Is there an ideal (ish) cartridge output?


I just got done building the Pearl 2 and I went back and forth with gain and impedance. Using a cart that had .15mv and another at .3mv. I also have a Sony TA-5650 V-FET that has a vfet MM phono stage that I have been curious to try out. In that curiosity, I read the specs on the phono stage and its 70db SNR, which is meh. I then thought about SNR, THD, gain, and output of phono cartridges and stages. I looked at a lot of specs of cartridges and stages over the years, and as the gain of the stage goes up, the SNR goes down, which eventually leads me to this question:

Is the ideal cartridge output 1.5-2mv? Do you then get a medium output that is the best middle ground for SNR and THD? If that could be the case (or if not if you disagree) then why isn't there more cartridges with around that output available? 
enobenetto

Showing 2 responses by millercarbon

what is the best output to give you the lowest noise without sacrificing performance. 
Higher output is definitely better, and would be universal, except its not free. There are tradeoffs.  

There are only three ways of getting higher output: more coils, bigger magnets, or more powerful magnets. There's a few more little tricks but basically that's that. Expensive materials basically forces everyone to using the same stuff at the same price level, and so it then comes down to how much. How many coils, how big the magnets. 

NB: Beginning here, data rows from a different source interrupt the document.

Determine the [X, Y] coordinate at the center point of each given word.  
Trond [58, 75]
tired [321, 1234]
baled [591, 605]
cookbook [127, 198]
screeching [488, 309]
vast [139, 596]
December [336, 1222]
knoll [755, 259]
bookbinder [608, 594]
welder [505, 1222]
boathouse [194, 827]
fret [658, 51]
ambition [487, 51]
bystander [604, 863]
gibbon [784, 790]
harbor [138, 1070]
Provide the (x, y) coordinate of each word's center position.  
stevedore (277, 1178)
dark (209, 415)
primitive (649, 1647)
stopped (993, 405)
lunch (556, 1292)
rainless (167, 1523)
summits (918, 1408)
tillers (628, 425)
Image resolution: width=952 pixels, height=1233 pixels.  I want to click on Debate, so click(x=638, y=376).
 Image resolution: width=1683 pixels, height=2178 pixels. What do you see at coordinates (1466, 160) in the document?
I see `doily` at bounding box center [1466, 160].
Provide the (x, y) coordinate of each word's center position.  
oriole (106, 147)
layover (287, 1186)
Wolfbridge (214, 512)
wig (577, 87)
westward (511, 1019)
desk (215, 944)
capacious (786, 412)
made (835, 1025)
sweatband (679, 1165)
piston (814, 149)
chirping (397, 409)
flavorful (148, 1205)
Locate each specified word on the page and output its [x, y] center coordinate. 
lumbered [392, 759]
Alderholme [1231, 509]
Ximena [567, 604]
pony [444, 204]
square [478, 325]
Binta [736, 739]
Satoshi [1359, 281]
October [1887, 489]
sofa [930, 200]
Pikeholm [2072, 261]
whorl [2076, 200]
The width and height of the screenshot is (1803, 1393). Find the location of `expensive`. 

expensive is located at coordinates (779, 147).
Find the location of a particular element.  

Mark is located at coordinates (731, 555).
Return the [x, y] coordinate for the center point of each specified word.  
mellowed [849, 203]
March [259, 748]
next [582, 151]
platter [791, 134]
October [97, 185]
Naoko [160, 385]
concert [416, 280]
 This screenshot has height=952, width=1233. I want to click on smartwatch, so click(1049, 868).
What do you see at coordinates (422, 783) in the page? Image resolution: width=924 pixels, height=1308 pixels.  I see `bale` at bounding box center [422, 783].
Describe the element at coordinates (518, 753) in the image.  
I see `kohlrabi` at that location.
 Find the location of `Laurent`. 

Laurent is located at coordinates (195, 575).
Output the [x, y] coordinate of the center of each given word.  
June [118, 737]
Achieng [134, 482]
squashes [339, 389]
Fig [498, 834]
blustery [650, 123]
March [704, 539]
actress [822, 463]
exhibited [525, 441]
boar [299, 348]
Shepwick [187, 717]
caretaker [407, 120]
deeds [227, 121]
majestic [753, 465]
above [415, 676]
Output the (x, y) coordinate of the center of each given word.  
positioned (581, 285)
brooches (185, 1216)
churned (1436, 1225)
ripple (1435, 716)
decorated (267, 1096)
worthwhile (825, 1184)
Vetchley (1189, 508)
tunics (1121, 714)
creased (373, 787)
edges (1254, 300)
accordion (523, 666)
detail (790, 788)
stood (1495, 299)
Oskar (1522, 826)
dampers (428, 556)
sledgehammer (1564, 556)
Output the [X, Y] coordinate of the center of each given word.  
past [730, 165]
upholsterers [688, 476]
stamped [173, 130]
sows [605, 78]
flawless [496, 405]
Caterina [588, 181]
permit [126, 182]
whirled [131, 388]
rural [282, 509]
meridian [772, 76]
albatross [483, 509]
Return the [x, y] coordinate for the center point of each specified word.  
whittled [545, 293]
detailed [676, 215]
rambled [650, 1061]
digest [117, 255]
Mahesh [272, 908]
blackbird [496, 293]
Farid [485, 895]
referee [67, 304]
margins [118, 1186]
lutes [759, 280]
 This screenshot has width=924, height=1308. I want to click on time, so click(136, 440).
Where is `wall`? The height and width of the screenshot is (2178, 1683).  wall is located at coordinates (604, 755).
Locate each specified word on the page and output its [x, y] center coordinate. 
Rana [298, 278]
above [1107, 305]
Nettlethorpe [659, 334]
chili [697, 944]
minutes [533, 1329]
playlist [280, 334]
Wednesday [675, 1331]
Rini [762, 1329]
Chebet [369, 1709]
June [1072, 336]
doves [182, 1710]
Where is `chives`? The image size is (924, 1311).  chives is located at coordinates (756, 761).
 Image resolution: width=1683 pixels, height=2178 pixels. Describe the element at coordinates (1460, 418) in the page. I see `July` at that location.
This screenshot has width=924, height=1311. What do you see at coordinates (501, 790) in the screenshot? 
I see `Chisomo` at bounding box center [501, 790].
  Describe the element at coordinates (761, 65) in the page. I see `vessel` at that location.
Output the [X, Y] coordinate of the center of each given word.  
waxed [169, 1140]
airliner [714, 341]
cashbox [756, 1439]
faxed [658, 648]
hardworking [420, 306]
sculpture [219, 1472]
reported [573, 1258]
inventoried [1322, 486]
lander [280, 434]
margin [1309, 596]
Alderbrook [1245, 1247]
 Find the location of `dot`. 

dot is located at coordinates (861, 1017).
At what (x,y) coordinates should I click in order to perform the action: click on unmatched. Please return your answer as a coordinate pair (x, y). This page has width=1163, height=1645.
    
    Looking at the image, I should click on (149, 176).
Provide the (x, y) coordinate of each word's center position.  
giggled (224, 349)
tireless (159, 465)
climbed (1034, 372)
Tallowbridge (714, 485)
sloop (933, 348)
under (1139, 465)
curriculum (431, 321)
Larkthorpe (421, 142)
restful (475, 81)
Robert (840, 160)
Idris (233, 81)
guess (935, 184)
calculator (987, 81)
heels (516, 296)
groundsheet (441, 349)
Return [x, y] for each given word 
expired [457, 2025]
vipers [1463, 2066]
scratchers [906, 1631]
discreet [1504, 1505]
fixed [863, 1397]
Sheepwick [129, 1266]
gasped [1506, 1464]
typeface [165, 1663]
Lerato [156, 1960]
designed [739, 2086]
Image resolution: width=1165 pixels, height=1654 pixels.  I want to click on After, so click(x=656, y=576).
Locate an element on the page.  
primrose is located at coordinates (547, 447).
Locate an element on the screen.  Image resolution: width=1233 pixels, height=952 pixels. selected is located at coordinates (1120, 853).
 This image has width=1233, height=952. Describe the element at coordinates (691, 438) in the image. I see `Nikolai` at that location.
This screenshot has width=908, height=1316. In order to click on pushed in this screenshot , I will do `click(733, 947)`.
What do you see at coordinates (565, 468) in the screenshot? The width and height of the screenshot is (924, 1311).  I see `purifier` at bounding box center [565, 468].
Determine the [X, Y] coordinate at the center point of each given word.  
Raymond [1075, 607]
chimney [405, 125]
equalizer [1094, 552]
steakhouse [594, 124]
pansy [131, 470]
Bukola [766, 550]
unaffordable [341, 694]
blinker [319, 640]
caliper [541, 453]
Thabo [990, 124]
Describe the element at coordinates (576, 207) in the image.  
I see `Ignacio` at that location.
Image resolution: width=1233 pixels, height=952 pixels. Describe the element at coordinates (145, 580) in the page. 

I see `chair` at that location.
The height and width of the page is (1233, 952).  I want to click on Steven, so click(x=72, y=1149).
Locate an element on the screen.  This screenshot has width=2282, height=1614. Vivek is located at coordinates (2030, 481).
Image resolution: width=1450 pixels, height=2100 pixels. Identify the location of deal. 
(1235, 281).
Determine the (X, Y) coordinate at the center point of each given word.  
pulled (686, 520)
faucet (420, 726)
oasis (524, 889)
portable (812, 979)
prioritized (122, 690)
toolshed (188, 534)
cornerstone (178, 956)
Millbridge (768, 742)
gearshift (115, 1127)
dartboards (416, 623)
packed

Either way, all things being equal, higher output equals higher moving mass - equals less detailed tracking. This is why at the top of the game pretty much all the best MC carts have pretty low output. Its simply not possible to track as well with more moving mass as less.

This also explains why Strain Gauge works so well. With a fraction the moving mass but much greater output (not to mention no RIAA EQ required) its a technological no-brainer.
Yeah, I actually think the two most important specs in all of audio are cartridge output and speaker sensitivity. They are like two sides of the same coin. If the speakers put out at least 90 dB then finding a good amp is easy because just about anything will do. By the same token if the cartridge output is medium range around 0.5 or 0.6 mV or higher, something like that, then there's a huge number of phono stages that will work just fine. 

I'm not saying there's not more to it. Simplifying, obviously. Those low output carts tend to have fewer coil windings which tends to lead to greater detail. But its all relative. The lower you go the harder it gets to find a phono stage that doesn't lose in noise what you gained in the low output cartridge. 

I don't know that you need to go all the way to 1.5 - 2mV to get there. But then on the other hand I think there's a reason some prefer MM over MC and its probably got a lot to do with this output factor. 

As for why there aren't more of them, chalk it up to the incredible drive of so many audiophiles to make everything so much harder than it needs to be. I mean look, bi-amping, bi-wiring and all of that should have died out years ago. Low output MC gives guys the chance to spend endlessly on step-up transformers, of which there are literally hundreds. These things are so incredibly load specific they are near tailor made for the audiophile who wants to feel so cool he made something work nobody else could figure out. 

What they really need to figure out, when you get to a certain level, you can spend near infinitely on this stuff or for a fraction of the cost leapfrog the whole mess with a strain gauge. But that's another one for another day.